Records from a collection:
::::

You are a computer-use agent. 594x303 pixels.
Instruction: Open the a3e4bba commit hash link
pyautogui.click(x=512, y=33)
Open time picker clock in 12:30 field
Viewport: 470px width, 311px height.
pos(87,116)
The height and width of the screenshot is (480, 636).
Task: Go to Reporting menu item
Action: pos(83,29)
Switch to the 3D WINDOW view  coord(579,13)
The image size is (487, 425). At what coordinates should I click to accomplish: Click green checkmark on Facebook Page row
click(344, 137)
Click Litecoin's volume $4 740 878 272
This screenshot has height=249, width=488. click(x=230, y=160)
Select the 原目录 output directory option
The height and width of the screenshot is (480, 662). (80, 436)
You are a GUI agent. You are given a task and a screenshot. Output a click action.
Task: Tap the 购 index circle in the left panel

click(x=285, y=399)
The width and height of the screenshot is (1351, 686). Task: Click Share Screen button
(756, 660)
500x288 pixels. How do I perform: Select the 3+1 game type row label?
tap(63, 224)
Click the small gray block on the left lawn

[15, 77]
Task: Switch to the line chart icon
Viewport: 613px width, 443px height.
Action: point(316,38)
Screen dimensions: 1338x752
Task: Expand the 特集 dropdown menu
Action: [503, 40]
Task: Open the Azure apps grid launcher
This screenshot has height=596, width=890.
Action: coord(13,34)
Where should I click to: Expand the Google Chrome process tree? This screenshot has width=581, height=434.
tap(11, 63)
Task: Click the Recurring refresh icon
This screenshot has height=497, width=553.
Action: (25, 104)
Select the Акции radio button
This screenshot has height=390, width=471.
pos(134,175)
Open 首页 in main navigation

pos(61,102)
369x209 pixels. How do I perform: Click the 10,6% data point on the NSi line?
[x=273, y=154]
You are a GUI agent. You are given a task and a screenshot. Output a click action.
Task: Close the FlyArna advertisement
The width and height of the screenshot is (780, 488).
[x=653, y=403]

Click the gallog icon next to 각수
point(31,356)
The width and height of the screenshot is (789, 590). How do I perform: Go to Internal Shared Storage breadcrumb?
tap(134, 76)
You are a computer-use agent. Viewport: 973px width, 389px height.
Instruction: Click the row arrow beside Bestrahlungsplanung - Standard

::::

# Work task
Write out every line of the data that holds the word "agent".

# Solution to this problem
You are a computer-use agent. 594x303 pixels.
You are a GUI agent. You are given a task and a screenshot. Output a click action.
You are a GUI agent. You are given a task and a screenshot. Output a click action.
You are a computer-use agent. Viewport: 973px width, 389px height.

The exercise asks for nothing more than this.